▶ [What is expected] Your response should be an exact transcription of the data, images excluded.

(Stored items from a collection)
============

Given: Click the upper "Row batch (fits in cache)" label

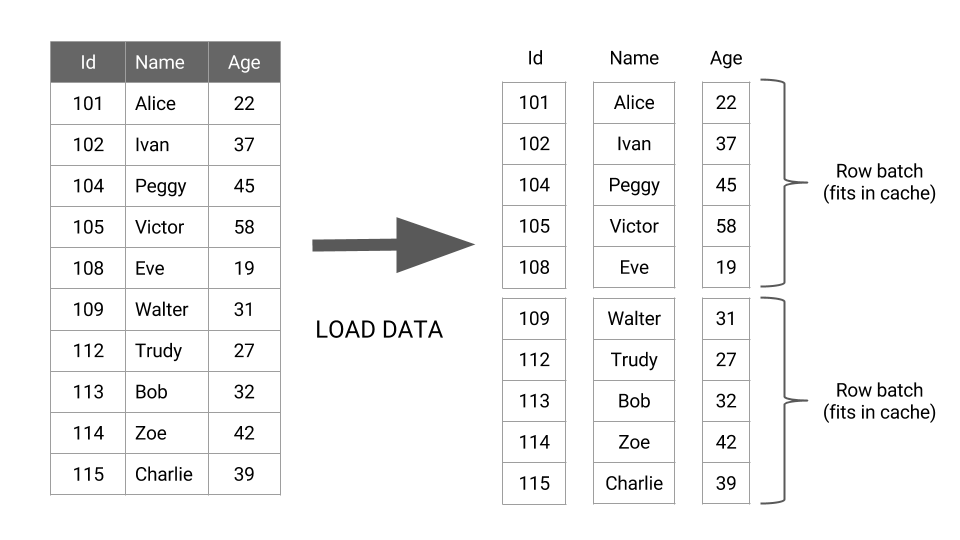Looking at the screenshot, I should 879,182.
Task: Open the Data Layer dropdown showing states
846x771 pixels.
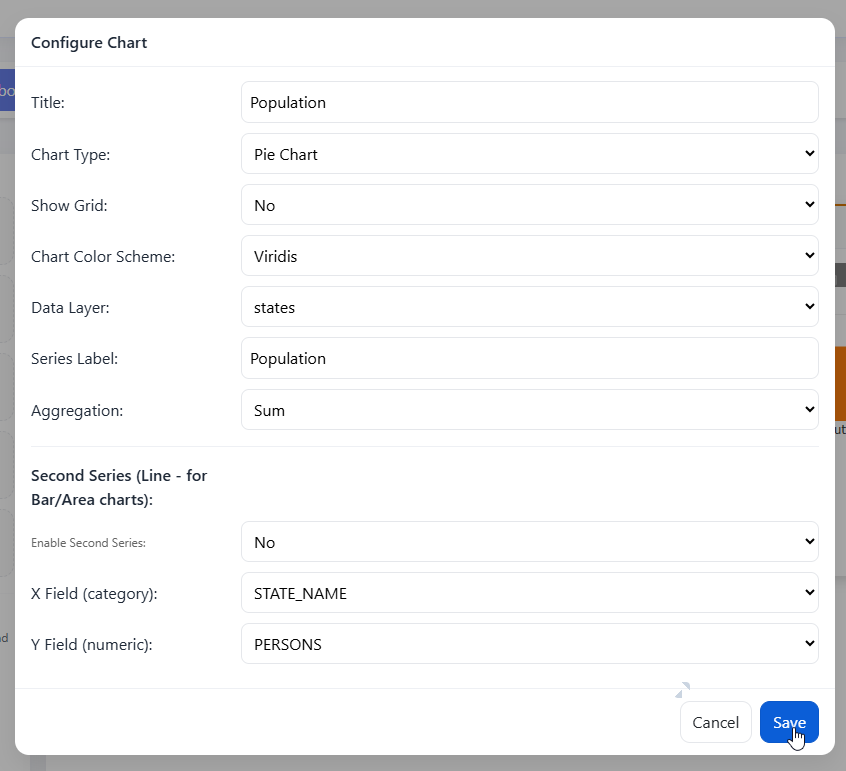Action: coord(529,307)
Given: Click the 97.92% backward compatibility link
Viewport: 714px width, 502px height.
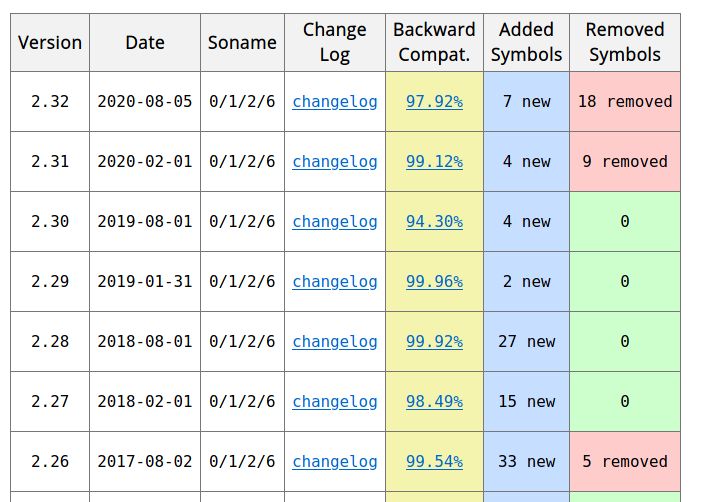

============

▶ [Solution to this exercise]
Given: Click the upper "Row batch (fits in cache)" label

Looking at the screenshot, I should 879,182.
Task: Open the Data Layer dropdown showing states
846x771 pixels.
Action: coord(529,307)
Given: Click the 97.92% backward compatibility link
Viewport: 714px width, 502px height.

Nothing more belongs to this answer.